■ **Action item**
A faithful transcript of every entry is required; pictures do not belong in it.

--- Extracted information Enclosed Below ---

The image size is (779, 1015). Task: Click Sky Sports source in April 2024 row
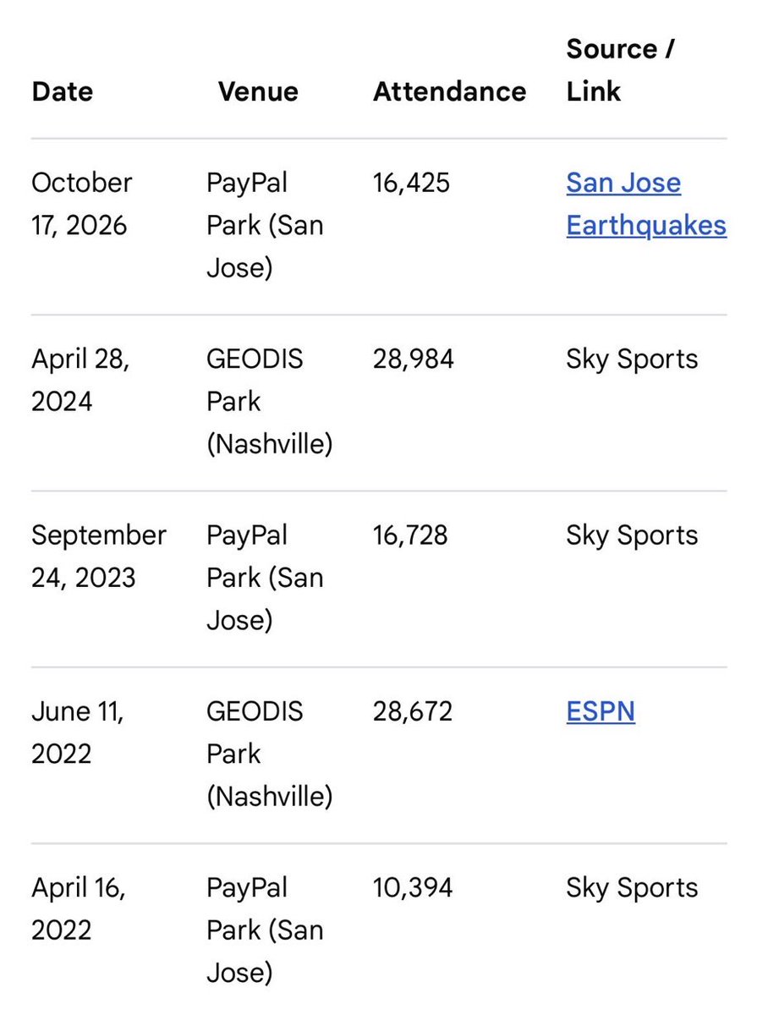(632, 359)
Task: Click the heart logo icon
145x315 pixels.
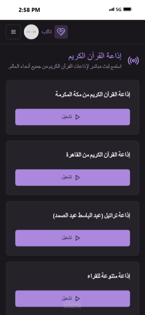Action: coord(61,32)
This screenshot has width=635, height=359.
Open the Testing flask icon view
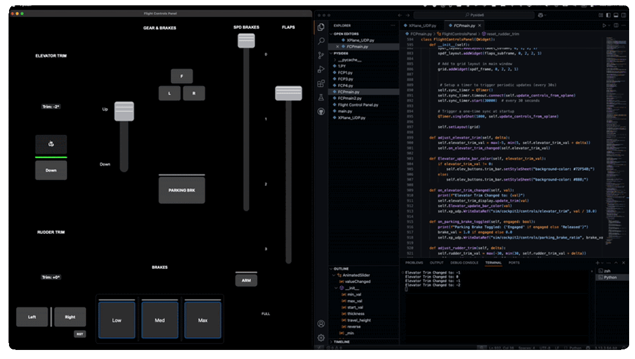click(321, 97)
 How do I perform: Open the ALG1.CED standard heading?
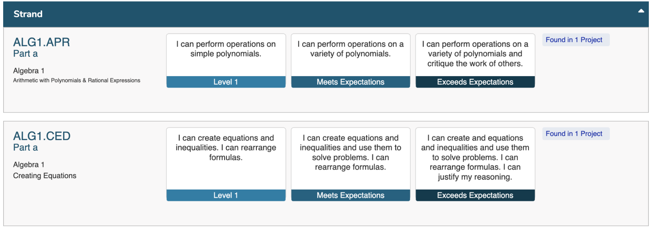pyautogui.click(x=42, y=136)
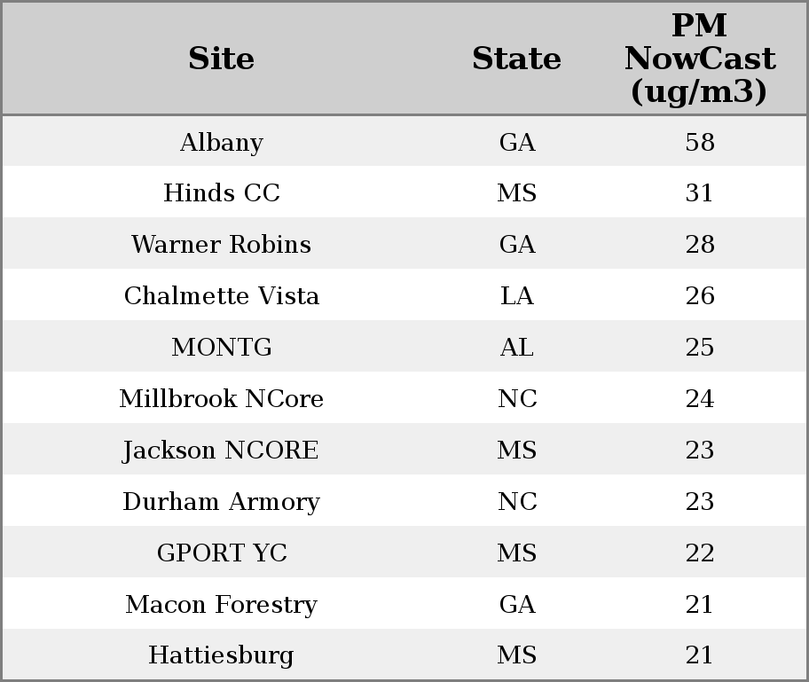Click the PM value 26 cell
Viewport: 809px width, 682px height.
pos(699,296)
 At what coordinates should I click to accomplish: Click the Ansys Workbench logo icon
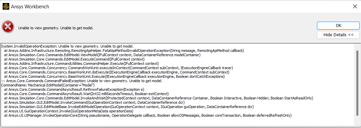(6, 6)
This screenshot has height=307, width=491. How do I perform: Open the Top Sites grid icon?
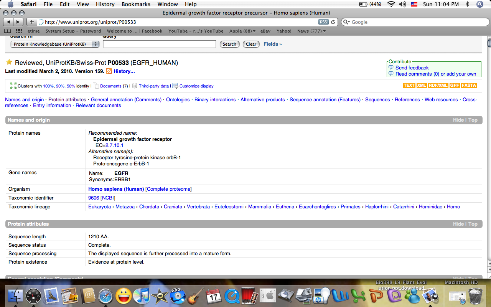click(18, 31)
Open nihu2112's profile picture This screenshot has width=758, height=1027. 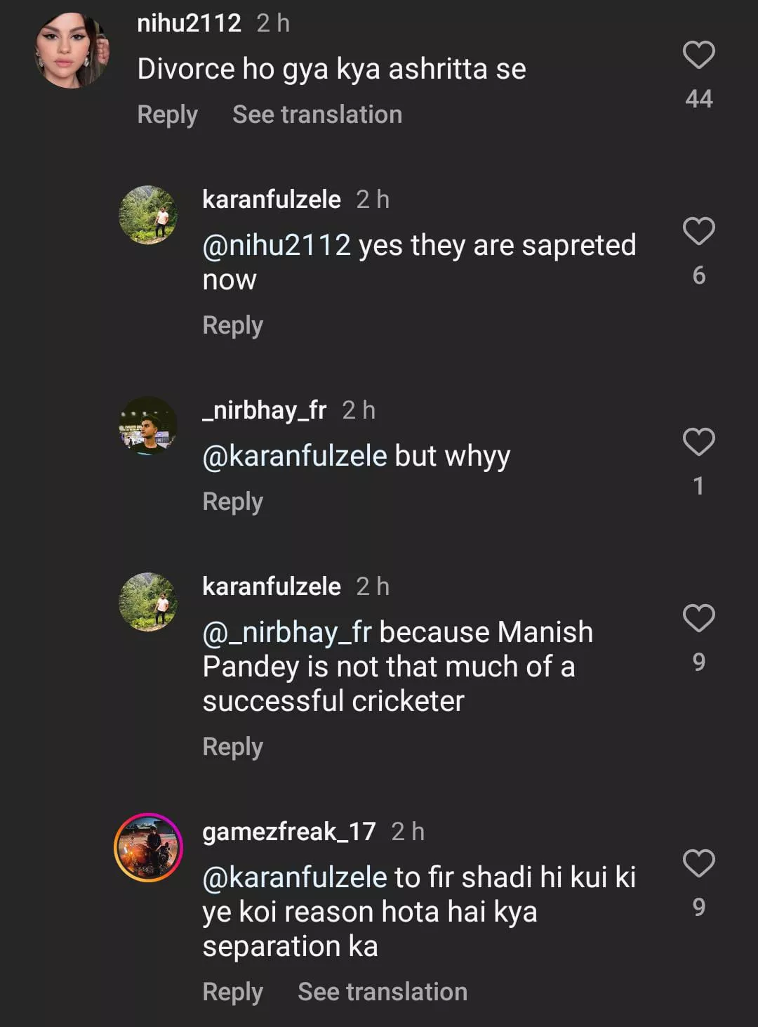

--- End of Enclosed Extracted information ---

■ **Task answer**
The image size is (779, 1015). Task: Click Sky Sports source in April 2024 row
(632, 359)
Task: Click the heart logo icon
145x315 pixels.
Action: coord(61,32)
This screenshot has width=635, height=359.
Open the Testing flask icon view
click(321, 97)
 How do I perform: Open the ALG1.CED standard heading?
pyautogui.click(x=42, y=136)
Click the PM value 26 cell
Viewport: 809px width, 682px height.
pos(699,296)
 At what coordinates should I click to accomplish: Click the Ansys Workbench logo icon
(6, 6)
This screenshot has height=307, width=491. How do I perform: Open the Top Sites grid icon?
click(18, 31)
Open nihu2112's profile picture This screenshot has width=758, height=1027. 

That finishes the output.